STORED DATA –
----------------------------------------

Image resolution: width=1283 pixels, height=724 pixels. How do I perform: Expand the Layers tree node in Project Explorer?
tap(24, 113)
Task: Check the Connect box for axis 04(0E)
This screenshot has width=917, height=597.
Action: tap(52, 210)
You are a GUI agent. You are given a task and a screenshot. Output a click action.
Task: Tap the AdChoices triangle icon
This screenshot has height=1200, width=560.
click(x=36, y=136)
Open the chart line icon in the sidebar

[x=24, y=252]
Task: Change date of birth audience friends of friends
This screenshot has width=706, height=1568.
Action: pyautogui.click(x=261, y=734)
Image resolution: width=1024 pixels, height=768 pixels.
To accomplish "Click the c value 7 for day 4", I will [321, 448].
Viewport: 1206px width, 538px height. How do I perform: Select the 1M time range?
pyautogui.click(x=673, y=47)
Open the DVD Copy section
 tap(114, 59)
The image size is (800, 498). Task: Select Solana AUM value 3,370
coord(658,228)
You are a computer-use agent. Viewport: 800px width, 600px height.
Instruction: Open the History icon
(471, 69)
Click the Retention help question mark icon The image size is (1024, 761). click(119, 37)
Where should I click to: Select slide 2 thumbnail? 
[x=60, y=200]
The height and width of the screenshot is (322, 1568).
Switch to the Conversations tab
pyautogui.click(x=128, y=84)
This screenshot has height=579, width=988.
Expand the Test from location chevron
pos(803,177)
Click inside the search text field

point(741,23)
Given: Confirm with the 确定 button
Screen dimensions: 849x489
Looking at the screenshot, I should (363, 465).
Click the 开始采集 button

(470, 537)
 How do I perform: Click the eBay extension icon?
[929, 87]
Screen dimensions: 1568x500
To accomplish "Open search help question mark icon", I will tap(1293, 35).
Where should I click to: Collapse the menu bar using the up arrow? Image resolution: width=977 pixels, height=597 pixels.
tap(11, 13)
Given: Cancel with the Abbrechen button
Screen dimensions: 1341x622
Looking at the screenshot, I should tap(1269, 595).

----------------------------------------

TASK BRIEF – Copy, from the material above, each line in which the string "mark" occurs.

RESULT OF THIS TASK –
Click the Retention help question mark icon The image size is (1024, 761). click(119, 37)
To accomplish "Open search help question mark icon", I will tap(1293, 35).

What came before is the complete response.